Most financial institutions rely on complex infrastructures and lengthy processes to settle trades, send money abroad, reconcile records and secure transactions. But that could all change as blockchain revolutionizes the financial services sector and the legal teams that work within it.
As its name implies, blockchain is a series of connected blocks, each containing data from a specific transaction. Blockchain was designed so that transactions are immutable: They cannot be deleted or forged since each block is secured using cryptography and validated by every participant, thereby preventing changes without participant approval.
For consumers, the result is an indelible record—a single and secure version of the truth. For financial institutions and their legal teams, blockchain is a powerful digitized, decentralized ledger that offers key benefits, including:
Reduced fraud and increased security:
According to a PricewaterhouseCoopers survey, 45% of financial services companies suffer from economic crime every year compared with 34% of organizations across all other industries. Blockchain, however, has the potential to decrease that number. Since blockchain’s records are meddle-proof, and are visible to all participants, the technology can significantly improve data security and reduce the risk of fraud, helping general counsel sleep better at night.
Greater efficiency and cost savings:
Financial institutions and their legal teams spend an inordinate amount of time reconciling records and tracking transactions. In the case of blockchain, though, trust is established by cryptography and collaboration. “With its built-in regulation, clearing and settling, blockchain doesn’t need humans to make sure everything happens the way it’s supposed to,” says Tiana Laurence, a managing partner at Laurence Ventures and author of Blockchain for Dummies . “The software does it.”
By minimizing the need for intermediaries, blockchain can help financial institutions improve operational efficiencies and cut costs. In fact, a report from Santander InnoVentures estimates blockchain technologies could reduce banks’ infrastructural costs by nearly $20 billion a year by 2022.
Enhanced customer experience:
Unlike other types of funds, cryptocurrencies are available immediately for consumers and businesses to spend. By ensuring asset availability and enabling financial institutions to share information with clients more quickly, blockchain helps financial organizations deliver a better customer experience.
Despite these advantages, many in-house lawyers are divided over blockchain’s value. According to a Forbes Insights survey, conducted in partnership with K&L Gates, while 72% of financial services executives view blockchain as one of the most promising technologies, half of them believe it presents high legal risks. And for good reason.
Banking, money transfer, securities, communications, data privacy—they’re all governed by long-established and well-known laws. But with blockchain being such a relatively new technology, many legal professionals are uncertain which of these laws apply to blockchain and how.
Consider, for example, initial coin offerings or ICOs, in which startups looking to launch a new coin, app or service sell digital tokens in exchange for pre-existing cryptocurrencies. An increasingly popular and cost-effective way for startups to raise funds, ICOs raise difficult questions for general counsel around securities regulations and whether they apply.

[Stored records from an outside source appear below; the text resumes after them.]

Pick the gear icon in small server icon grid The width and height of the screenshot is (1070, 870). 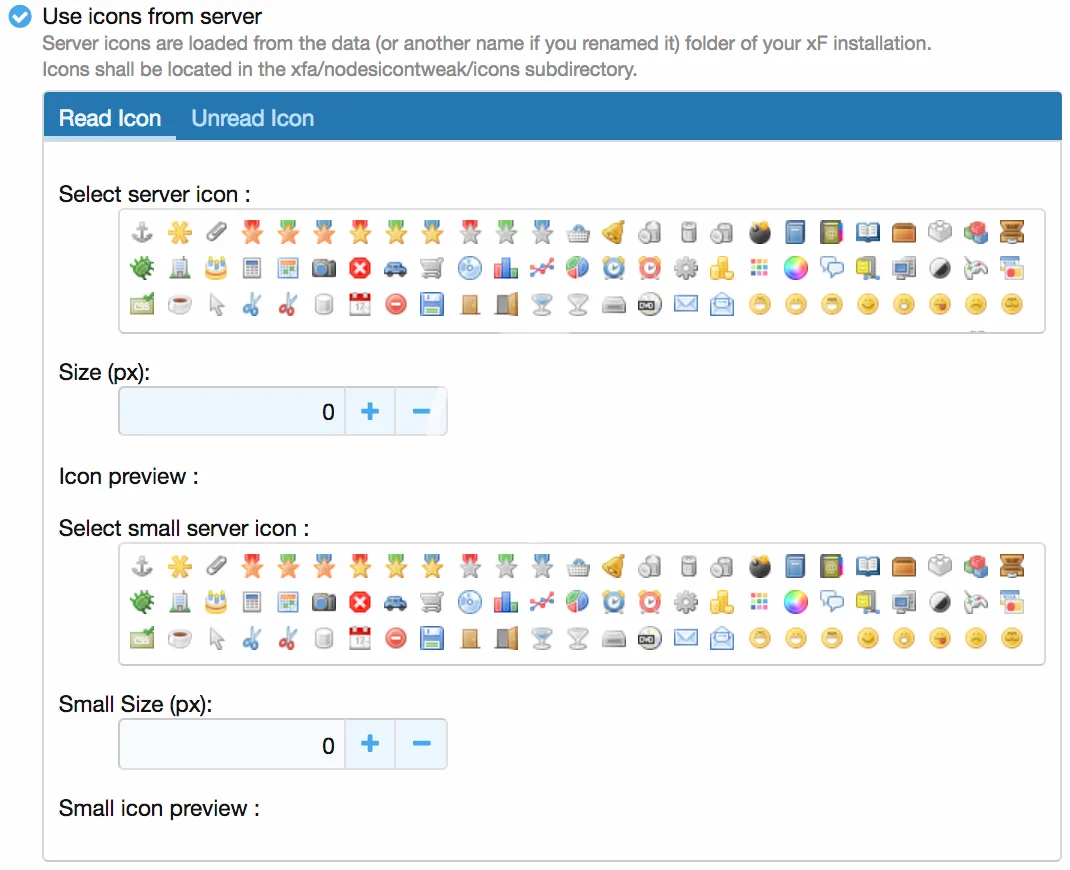686,602
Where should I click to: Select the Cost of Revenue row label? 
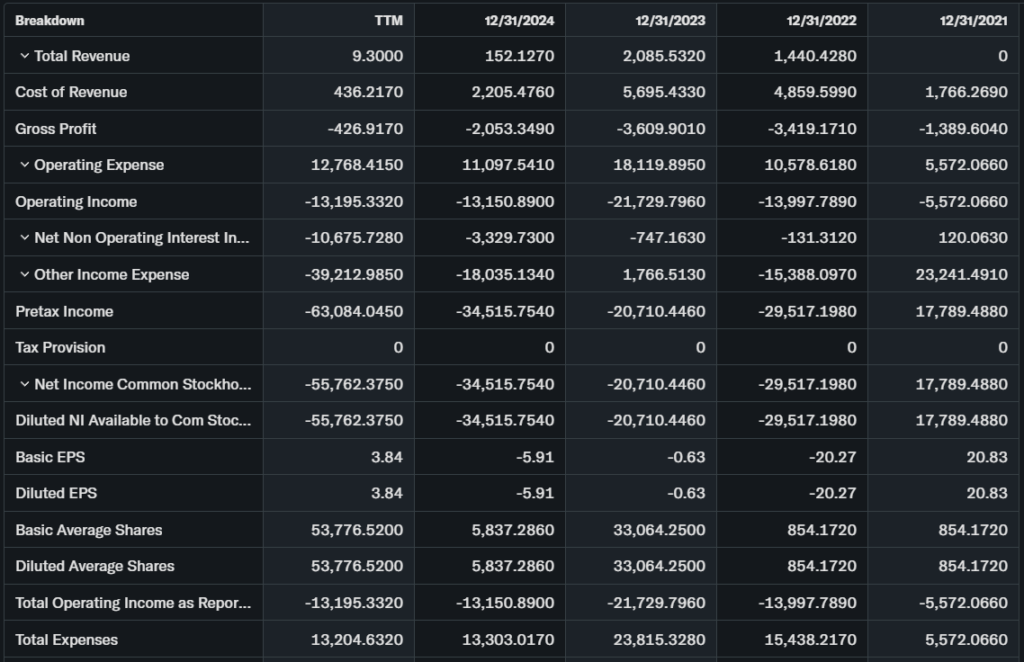(x=71, y=92)
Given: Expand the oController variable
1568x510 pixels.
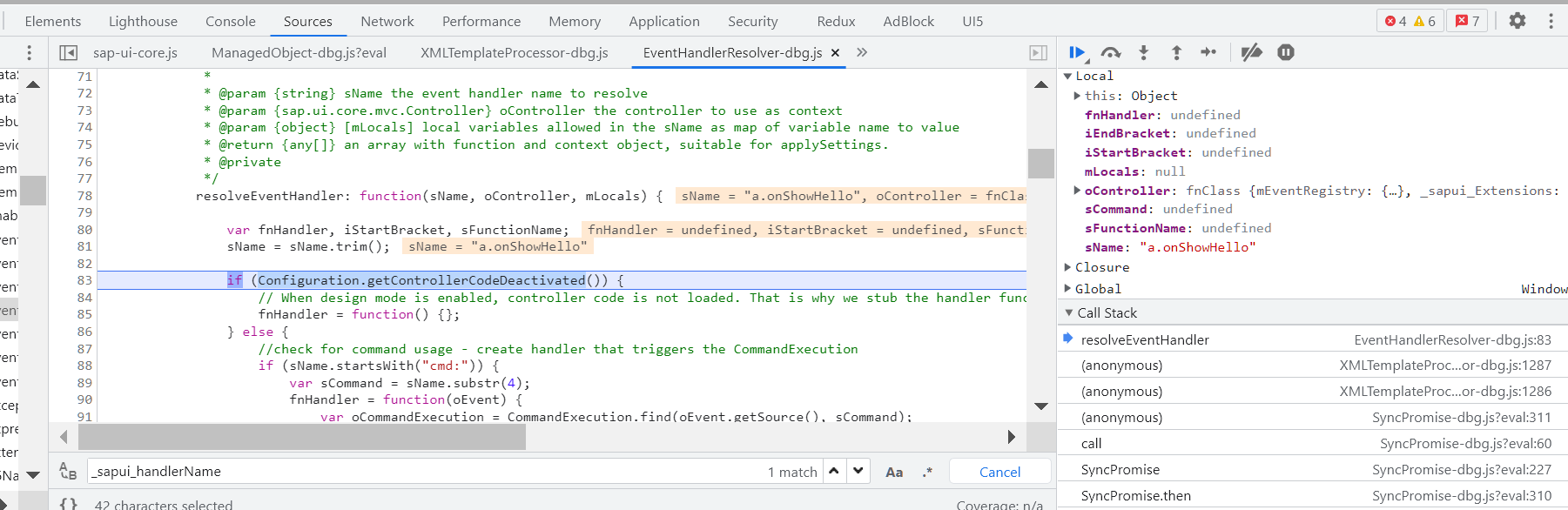Looking at the screenshot, I should coord(1077,191).
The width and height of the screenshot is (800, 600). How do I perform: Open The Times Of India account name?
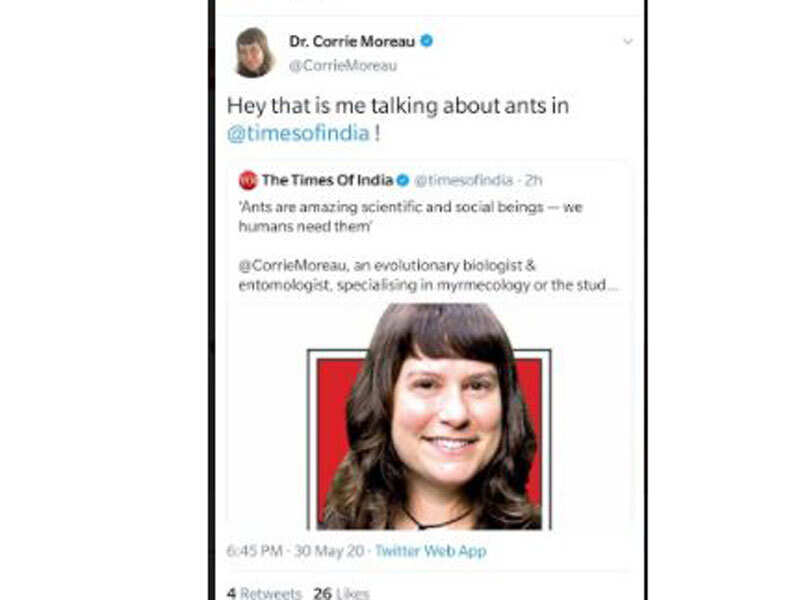327,181
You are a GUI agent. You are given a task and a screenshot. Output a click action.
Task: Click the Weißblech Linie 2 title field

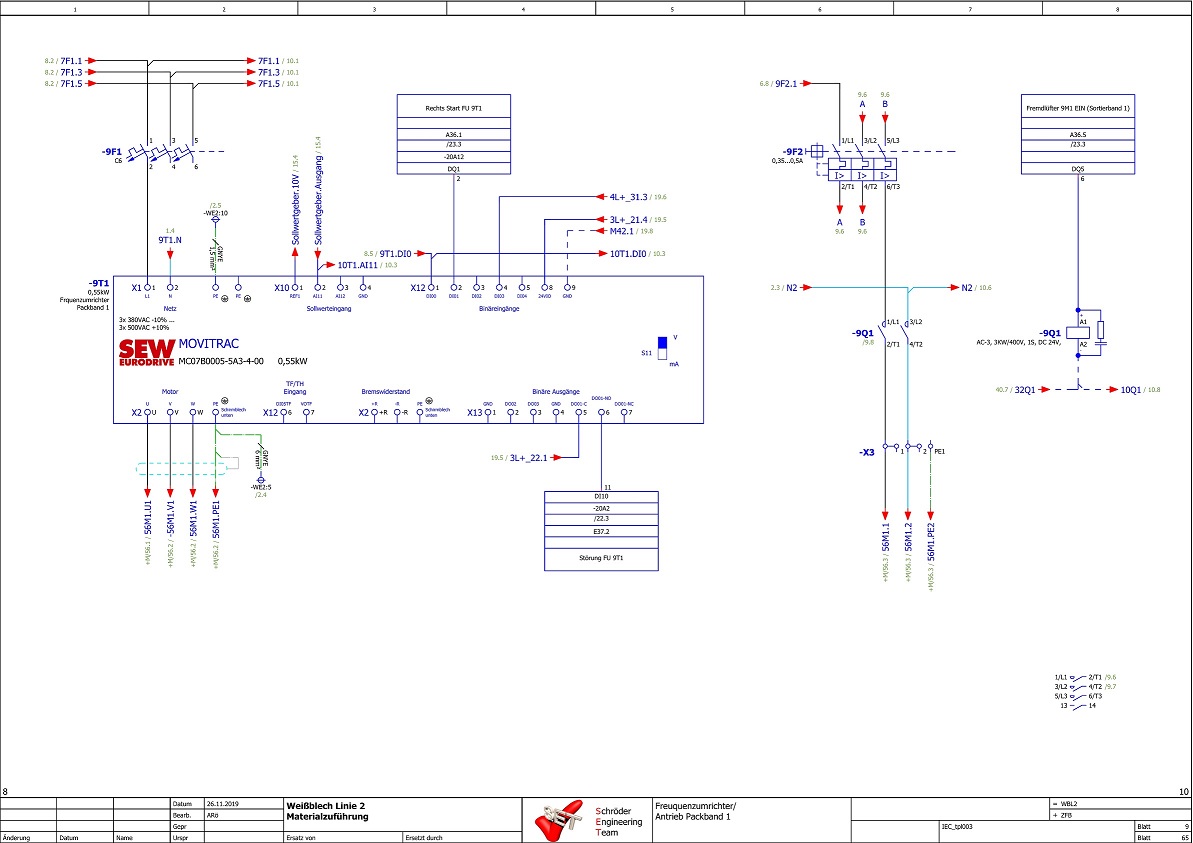[326, 805]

“A lot of companies are looking at blockchain as a way of raising undiluted financing,” says Laurence. “But that doesn’t mean we don’t have securities laws. That’s one thing general counsel needs to think about. We’ve had these securities laws since the Great Depression. You can’t just pretend they don’t exist anymore.”
Another challenge for in-house legal teams: smart contracts. Blockchain platforms such as Ethereum were designed to create smart contracts. These digitally signed agreements are executed and enforced automatically by software code embedded in blockchain technology. But while these contracts are capable of automatically enforcing themselves, they challenge general counsel to rethink strategies around jurisdiction, and how to enforce smart contracts in court.
As blockchain gains mainstream acceptance, general counsel must identify the potential legal, regulatory and business risks that can arise. But they should also recognize the opportunities it presents, from supporting ICOs to developing new business models around smart contracts.